_Short task:_ Resume the profile of Ima and her family food business, Lutong Bahay, writing on from its final sentence.

_Quoted passage:_
★ ★ ★

However, she relates frustrations by helping other people. The first and probably the most important person she has helped was the one she married and with whom she had her four children with. Just like similar stories, Lorina offered this guy marriage as more of a practical deal to help. The guy, Hermie,  was in the US, searching for better opportunities while travelling in a tourist visa that he was granted while in Italy. Claiming they didn’t love each other, then, they married after three days of meeting. The support venture turned out well as they are still happily married for almost four decades – a relationship dynamics where the power husband supports a power woman in attaining their dreams in different ways, but with hands joint together. While Hermie has a marketing background, hers was in banking. All of Ima’s jobs in the US were in banks and probably a factor as to why she is very much successful in her ventures. But more than that, she knows how to value the money she earns as she looks at her hard work and the potential that these value would fruit into. Before venturing into catering and food service, Ima used to supply Asian supermarket chains with Filipino-style spring rolls. We would not have know had she continued, but she claims that with her clientele reaching up to Nevada at those times of her lumpia business, she would have been richer. But she decided to stop because she wants to invest more of her energies to her family, especially her kids, who were all in their critical years back then. Just recently, her youngest child, Gina, who just recently married, seems to be a viable candidate in succeeding the kitchen throne of Lutong Bahay, being a professional chef. As for Ima, I am not sure. But, whatever happens to the family business, Ima is the face, the voice, and the pillar of their tiny, but proud family enterprise.

★ ★ ★

_Material:_
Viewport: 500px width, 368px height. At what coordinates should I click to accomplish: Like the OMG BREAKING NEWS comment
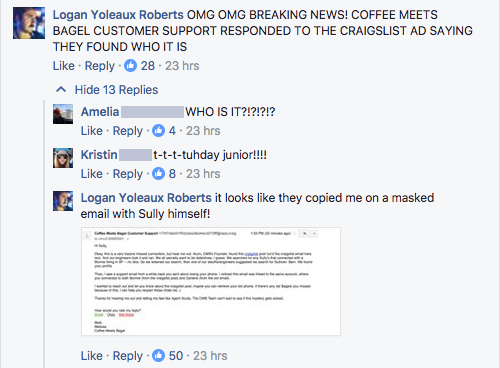pyautogui.click(x=64, y=66)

★ ★ ★

_Result:_
A few staples: Tocilog, Lumpia, and Palabok | Photo from Yelp

A few staples: Tocilog, Lumpia, and Palabok | Photo from Yelp

After all the hardships she has gone through, the challenges of being poor, the struggle of being an immigrant trying to find her new place in a new land, the scuffles that come with family and marriage, she is obviously determined to do something that will make her happy. She might be successful to the eyes of others due to what she has already achieved. But, as I see it, her success is not in the value of the business but in her spirit which just does not know how to cease. Her success is not lying on the capability to retire. Instead, her success lies on her motivated restlessness.

 

When I asked her for words of advice to Filipinos who want to break into the glass ceiling, she has two words and a smirk.

“Do it.”

I paid my bill and ordered for a fresh lumpia to-go so I could taste part of her success while writing her really flavorful story. Perhaps, my words would never be enough. People should go and try the food that she has to offer and the tales she keens to share. Go. Do it.